Version

    DataSetReader

    DataSetReader 64x64

    Short description

    Ports

    Metadata

    Attributes

    Details

    Unloading data from Data Manager

    Compatibility

    See also

    Short description

    DataSetReader reads data from data sets stored in the Data Manager.

    This component must run on CloverDX Server. It only connects to the Data Manager instance deployed in the same CloverDX Server instance where it is running.

    Data source Input ports Output ports Each to all outputs Different to different outputs Transformation Transf. req. Java CTL Auto-propagated metadata

    Any data set in Data Manager

    0

    1

    Ports

    Port type Number Required Description Metadata

    Output

    0

    For the data read from the selected data set.

    Auto-propagated based on the layout of the selected data set.
    Custom metadata and Output mapping can also be used.

    Metadata

    The DataSetReader component propagates metadata on the output port. Metadata is created based on the layout of the selected data set.

    If different metadata is used, the mapping from data set’s metadata to the metadata on the output port can be done via the Output mapping component attribute.

    DataSetReader attributes

    Attribute Req Description Possible values

    Basic

    Data Set

    Data set to read from. Clicking on the select button will show all data sets available on the Server.
    Data set is identified by its code. The code is assigned to the data set when it is created and does not change when the data set is renamed.

    Record status

    Allows you to filter the records based on their status. Default value is Approved.

    All (any status)
    New
    Edited
    Approved (default)
    Committed

    Include deleted

    Configure whether to include records marked as deleted when reading from the data set.
    The default value is “false” – deleted records are not included in the data returned by the component.

    false (default)
    true

    Complete batches only

    Configure whether to include only batches that have all records in Approved or Committed status.
    If this is disabled, records are read from batches regardless of the overall batch status.
    If this is enabled, records from batch are read only if all records in given batch are approved.
    This setting cannot be used on data sets that do not have batching enabled – the component will fail in such case.

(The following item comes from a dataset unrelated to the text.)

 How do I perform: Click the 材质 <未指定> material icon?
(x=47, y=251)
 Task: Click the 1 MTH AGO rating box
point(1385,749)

Default is false (disabled).

    false (default)
    true

    Output mapping

    Allows you to map data read from the data set to the output port. By default, this is set to Map by name and fields with matching names and types will be mapped automatically. This is consistent with the common usage where the metadata on output port 0 is auto-propagated and will match the data set exactly.

    Advanced

    Max number of records

    Configure how many records to read from the data set. If the data set contains fewer matching records than specified, the component will finish once it reads all of them – it will not wait for the data set to grow. If this attributed is left empty, all records from the data set will be read.

    Details

    DataSetReader connects to an instance of Data Manager running on the same Server as the component and returns data from the selected data set. The component is intended for usage in “post-processing” jobs which read data from the Data Manager and load the data to the target system.

    Unloading data from Data Manager

    The basic pattern for reading data from Data Manager is to use DataSetReader component followed by any components implementing the logic for the data and then followed by the DataSetCommit to mark the records as fully processed.

    As an example, a simple job pulling data from the Data Manager may look like this:

    datasetreader basic usage graph
    Figure 454. A simple job that reads data from Data Manager, loads the records to the data warehouse and then informs the Data Manager that those records have been fully processed.

    DataSetReader must be used together with DataSetCommit component to mark the records processed with the reader as Committed. If this is not done, the records will stay in Approved status and will never be purged from the Data Manager.

    The job above first reads data from the specified data set with the DataSetReader, then loads the records to the warehouse and finally notifies the Data Manager that the records were successfully processed by setting their status to Committed with the DataSetCommit.

    Note how the DataSetCommit is in phase 5 while the DataSetReader and WriteListingToDWH are both in phase 0. This two-phase approach is necessary since it is possible that the records that are read from the data set do not make it to their destination – for example, they may be rejected by an API, or the target system may be unavailable when the job runs etc.

    In such cases, the records will not be marked as Committed in the data set and will be picked up again next time the job runs.

    Compatibility

    Version Compatibility Notice

    6.5

    DataSetReader introduced as Incubation component in 6.5.0.

    6.6

    DataSetReader with expanded functionality, still an Incubation component in 6.6.0.